* [Passage]
┄┄┄┄┄┄
Our co-workers still relay the story of the wind-power vote as a personally defining experience that cemented their commitment to NBB and to sustainability.  Their enthusiasm put the environmental stewardship value Kim and Jeff committed to during the hike in Rocky Mountain National Park into action in a bonding, memorable, unanimous way.

When we started purchasing wind power, 100% of it was generated by turbines in Medicine Bow, WY which are tied directly to our grid. The City erected an additional turbine/monopole just to supply New Belgium with our electricity for the next ten years. In fact, our commitment as the single largest subscriber in the program allowed Fort Collins Utilities to become Colorado’s first electric utility to offer wind power.  This is an example of “the ripple effect” that we strive to have, finding ways to create a positive impact that ripples throughout our community & supply chain.

Currently, about 17% of the City of Fort Collins' renewable energy comes from the Medicine Bow wind farm, and the rest comes from wind-generated RECs from Wyoming, Oklahoma and Kansas, as well as landfill gas RECs from Idaho.  In 2013, we re-evaluated how we could make the most impact and greatest ripples effect with the dollars we invest in renewable energy, and we made the decision to move away from purchasing RECs and to instead implement our Internal Electricity Tax as a means to invest in future renewable energy and energy efficiency projects directly within our facilities.


Many of our efforts would not have been possible if New Belgium had attempted them alone. We are lucky to have so many talented organizations and institutions in our community whom we get the great opportunity to collaborate with on a regular basis. A prime example of this is FortZED and the Renewable & Distributed Systems Integration project. 

In 2007, New Belgium partnered with the City of Fort Collins, Colorado State University and other energy-focused companies to apply for a grant from the Department of Energy (DOE) to demonstrate a 20-30 percent peak electric load reduction. This collaborative project was the first phase in implementing FortZED, a long term vision for a zero energy district in downtown Fort Collins. (learn more at

Through the DOE grant, the City and its partners received $6.3 million in federal grant money to research, develop and demonstrate new electric grid technologies. $4.9 million in matching funds, including cash and in-kind services, were also donated by New Belgium and other partners to make this project a reality.

For New Belgium, this meant installing $3 million in new load-shedding and on-site generation capabilities, funded 50% in house, 25% by the DOE and 25% by in-kind donations. Our vision for this project is to be able to create or shed 1000kW of electricity - almost our annual peak load - through solar PV, co-generation, metering and controls.
┄┄┄┄┄┄
* [How to complete this task] According to the passage on New Belgium's energy efforts, why did the company stop purchasing RECs in 2013? Explain in one to three sentences. Rely only on the passage when answering.

[Collected data entries]
┄┄┄┄┄┄
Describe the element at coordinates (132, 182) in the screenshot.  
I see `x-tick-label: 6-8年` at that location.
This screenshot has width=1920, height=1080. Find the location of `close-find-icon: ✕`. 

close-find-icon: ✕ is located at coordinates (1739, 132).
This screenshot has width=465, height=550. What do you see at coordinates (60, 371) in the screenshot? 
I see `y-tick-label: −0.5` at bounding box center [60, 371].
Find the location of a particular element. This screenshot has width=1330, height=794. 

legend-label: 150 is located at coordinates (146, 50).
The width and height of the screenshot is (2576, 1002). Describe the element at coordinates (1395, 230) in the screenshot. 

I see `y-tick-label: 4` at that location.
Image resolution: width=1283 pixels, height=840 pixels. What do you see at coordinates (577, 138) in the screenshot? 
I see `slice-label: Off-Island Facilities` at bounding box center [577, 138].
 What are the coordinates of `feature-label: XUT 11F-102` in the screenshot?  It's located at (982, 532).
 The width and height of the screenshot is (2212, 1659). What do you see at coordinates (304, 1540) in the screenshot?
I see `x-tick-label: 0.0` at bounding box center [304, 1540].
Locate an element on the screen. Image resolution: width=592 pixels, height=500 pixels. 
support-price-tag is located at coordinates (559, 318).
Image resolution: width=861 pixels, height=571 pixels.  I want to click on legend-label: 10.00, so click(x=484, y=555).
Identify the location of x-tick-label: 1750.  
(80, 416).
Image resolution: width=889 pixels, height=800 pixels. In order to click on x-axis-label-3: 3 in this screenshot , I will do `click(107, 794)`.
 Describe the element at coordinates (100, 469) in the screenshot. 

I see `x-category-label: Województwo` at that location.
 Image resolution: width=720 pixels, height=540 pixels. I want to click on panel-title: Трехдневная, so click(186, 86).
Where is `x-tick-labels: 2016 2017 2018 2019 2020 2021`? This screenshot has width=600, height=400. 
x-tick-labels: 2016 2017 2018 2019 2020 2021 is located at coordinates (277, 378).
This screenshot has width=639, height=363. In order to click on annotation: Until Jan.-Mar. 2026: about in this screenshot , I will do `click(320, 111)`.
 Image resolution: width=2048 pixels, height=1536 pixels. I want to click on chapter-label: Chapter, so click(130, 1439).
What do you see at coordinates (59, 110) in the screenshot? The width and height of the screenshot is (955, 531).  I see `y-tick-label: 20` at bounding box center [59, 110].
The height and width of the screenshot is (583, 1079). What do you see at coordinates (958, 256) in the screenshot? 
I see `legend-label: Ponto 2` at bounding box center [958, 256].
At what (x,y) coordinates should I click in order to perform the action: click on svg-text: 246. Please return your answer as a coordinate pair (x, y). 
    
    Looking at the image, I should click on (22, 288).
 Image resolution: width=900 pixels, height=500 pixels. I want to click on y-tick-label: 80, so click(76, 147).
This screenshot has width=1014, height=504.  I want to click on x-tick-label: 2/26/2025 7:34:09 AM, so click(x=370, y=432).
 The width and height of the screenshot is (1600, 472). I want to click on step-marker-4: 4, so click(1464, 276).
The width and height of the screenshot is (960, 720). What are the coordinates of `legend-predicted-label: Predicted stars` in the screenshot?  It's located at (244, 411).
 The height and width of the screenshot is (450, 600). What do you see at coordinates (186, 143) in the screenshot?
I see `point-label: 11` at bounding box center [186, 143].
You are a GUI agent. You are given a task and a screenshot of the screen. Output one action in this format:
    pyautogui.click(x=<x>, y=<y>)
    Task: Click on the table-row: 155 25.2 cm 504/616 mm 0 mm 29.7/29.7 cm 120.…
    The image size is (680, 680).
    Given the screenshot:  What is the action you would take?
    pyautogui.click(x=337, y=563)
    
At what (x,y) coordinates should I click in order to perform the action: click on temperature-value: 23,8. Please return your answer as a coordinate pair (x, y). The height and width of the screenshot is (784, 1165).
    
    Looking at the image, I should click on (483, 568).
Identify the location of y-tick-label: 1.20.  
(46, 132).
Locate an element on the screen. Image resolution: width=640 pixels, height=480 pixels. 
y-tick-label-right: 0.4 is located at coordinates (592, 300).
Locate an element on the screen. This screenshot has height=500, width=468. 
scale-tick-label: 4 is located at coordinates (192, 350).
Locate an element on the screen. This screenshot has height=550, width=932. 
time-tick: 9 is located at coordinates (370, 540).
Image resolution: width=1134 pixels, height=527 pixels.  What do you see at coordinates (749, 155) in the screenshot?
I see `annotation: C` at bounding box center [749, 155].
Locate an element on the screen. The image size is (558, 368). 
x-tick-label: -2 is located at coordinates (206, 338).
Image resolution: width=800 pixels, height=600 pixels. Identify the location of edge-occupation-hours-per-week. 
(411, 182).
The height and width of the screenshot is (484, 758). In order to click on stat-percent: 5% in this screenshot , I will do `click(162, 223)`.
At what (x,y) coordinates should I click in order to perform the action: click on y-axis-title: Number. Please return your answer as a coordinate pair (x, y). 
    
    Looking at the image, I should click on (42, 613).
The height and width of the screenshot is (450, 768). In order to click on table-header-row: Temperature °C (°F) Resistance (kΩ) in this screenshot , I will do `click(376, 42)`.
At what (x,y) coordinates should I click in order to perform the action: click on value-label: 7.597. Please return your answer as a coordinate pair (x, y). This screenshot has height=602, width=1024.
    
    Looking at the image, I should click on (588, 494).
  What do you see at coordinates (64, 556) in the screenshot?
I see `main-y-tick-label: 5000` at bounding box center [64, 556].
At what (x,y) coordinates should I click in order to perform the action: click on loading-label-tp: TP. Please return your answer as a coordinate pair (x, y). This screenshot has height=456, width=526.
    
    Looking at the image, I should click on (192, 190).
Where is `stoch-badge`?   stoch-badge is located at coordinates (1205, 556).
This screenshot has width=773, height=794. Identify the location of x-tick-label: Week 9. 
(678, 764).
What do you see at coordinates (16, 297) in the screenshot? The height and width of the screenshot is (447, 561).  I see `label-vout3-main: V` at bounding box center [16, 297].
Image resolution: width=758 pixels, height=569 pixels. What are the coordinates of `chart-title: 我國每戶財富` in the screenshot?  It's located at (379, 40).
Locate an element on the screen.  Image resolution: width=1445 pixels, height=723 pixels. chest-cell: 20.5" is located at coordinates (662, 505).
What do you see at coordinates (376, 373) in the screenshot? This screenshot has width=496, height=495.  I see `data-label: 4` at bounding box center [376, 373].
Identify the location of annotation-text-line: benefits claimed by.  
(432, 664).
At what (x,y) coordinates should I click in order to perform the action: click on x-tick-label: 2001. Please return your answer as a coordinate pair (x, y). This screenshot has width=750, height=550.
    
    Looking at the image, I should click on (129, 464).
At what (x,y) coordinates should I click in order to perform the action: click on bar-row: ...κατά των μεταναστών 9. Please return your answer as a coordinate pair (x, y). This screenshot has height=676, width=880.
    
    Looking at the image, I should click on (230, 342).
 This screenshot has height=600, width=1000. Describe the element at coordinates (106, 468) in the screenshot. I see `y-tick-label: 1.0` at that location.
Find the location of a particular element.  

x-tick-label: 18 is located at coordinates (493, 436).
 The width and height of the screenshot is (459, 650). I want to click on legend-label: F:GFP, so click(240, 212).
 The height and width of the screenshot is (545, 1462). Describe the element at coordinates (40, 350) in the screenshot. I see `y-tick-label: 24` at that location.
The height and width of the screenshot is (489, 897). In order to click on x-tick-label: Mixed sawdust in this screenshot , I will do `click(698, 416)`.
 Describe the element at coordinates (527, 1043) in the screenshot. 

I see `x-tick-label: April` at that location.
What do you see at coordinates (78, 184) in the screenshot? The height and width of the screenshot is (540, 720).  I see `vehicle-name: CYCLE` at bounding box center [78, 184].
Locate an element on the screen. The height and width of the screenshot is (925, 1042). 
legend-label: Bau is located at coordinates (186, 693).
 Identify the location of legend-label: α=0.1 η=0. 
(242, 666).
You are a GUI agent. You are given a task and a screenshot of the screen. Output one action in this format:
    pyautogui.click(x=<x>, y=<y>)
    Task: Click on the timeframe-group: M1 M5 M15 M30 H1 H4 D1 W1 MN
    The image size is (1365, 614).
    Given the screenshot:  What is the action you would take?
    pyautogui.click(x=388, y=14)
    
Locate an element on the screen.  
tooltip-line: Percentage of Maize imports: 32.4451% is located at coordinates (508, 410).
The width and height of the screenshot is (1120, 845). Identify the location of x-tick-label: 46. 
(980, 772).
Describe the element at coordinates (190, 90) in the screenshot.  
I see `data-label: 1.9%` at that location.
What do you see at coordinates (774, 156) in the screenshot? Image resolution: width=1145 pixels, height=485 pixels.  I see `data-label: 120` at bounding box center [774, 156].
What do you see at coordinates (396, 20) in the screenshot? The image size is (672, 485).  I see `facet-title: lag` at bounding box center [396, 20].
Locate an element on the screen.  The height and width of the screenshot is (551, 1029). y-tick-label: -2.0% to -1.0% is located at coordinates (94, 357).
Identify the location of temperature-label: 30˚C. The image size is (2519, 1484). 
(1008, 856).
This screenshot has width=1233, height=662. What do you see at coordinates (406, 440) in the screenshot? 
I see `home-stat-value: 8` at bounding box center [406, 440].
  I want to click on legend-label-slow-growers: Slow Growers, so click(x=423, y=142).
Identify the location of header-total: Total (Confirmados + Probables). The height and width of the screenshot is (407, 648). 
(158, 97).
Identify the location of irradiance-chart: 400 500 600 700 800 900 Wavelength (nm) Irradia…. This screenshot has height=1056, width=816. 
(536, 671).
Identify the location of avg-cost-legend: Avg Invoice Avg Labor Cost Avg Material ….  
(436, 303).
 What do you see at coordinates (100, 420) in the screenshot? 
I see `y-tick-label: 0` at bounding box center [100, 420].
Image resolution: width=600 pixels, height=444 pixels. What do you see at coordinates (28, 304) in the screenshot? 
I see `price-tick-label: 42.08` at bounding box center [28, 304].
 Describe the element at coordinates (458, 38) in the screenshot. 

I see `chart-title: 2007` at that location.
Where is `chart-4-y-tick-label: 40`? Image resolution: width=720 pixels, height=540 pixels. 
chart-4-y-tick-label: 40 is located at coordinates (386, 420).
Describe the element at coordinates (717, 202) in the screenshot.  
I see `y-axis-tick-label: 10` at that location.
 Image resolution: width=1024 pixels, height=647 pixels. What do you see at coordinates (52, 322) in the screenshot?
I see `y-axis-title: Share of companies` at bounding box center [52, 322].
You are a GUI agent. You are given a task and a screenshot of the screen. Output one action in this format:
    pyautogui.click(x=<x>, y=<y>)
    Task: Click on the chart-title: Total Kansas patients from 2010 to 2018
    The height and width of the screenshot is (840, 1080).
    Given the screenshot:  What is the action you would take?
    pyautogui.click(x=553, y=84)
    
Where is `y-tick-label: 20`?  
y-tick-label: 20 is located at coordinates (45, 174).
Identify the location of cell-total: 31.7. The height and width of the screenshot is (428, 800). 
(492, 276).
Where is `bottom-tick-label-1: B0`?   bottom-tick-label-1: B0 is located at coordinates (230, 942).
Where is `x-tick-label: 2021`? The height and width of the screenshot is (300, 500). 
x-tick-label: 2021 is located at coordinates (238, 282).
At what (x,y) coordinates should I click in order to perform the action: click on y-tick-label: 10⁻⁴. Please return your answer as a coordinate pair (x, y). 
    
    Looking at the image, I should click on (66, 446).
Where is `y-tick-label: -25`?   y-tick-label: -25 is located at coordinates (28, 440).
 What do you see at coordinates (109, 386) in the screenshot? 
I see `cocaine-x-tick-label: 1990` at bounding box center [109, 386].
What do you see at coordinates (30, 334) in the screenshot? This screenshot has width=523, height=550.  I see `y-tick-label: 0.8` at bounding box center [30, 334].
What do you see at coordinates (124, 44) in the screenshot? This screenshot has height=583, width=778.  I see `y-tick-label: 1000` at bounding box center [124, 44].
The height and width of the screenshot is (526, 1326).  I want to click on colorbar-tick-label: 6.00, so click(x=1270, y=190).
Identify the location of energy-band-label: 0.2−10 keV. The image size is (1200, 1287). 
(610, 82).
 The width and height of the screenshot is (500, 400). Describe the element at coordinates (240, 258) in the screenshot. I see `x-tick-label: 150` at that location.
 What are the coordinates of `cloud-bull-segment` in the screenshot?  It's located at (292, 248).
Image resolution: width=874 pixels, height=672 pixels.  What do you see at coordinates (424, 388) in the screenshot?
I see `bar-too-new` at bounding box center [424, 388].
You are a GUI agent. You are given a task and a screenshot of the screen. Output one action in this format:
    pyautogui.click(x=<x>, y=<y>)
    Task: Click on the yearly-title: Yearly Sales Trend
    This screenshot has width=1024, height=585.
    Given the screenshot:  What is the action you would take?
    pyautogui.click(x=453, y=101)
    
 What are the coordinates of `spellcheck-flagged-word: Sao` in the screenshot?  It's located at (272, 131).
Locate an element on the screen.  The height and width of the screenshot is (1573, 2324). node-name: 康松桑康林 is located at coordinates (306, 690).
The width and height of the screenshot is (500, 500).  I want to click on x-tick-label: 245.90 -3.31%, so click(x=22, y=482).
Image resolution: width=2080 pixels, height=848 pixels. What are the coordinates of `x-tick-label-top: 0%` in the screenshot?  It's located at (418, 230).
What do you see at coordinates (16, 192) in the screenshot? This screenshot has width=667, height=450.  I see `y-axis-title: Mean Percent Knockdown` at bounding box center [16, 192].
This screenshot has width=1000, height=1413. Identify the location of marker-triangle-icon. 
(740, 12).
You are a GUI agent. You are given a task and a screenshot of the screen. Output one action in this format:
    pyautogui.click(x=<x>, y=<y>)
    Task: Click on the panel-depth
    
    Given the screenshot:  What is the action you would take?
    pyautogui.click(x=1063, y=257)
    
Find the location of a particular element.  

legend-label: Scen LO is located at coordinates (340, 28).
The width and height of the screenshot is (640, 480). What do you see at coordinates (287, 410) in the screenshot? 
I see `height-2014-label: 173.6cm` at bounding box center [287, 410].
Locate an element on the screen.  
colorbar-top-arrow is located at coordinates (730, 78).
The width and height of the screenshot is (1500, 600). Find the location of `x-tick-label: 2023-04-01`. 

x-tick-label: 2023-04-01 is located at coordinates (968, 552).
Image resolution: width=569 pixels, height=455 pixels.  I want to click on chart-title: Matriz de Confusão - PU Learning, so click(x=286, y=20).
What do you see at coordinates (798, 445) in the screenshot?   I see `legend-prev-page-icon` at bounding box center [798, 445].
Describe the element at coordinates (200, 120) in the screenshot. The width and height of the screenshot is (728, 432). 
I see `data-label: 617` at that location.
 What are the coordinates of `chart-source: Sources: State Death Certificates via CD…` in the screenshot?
┄┄┄┄┄┄
* [Your solution] In 2013, New Belgium re-evaluated how to get the most impact and the greatest ripple effect from the money it invests in renewable energy. It chose to implement its Internal Electricity Tax instead. The tax funds future renewable energy and energy efficiency projects directly within its own facilities.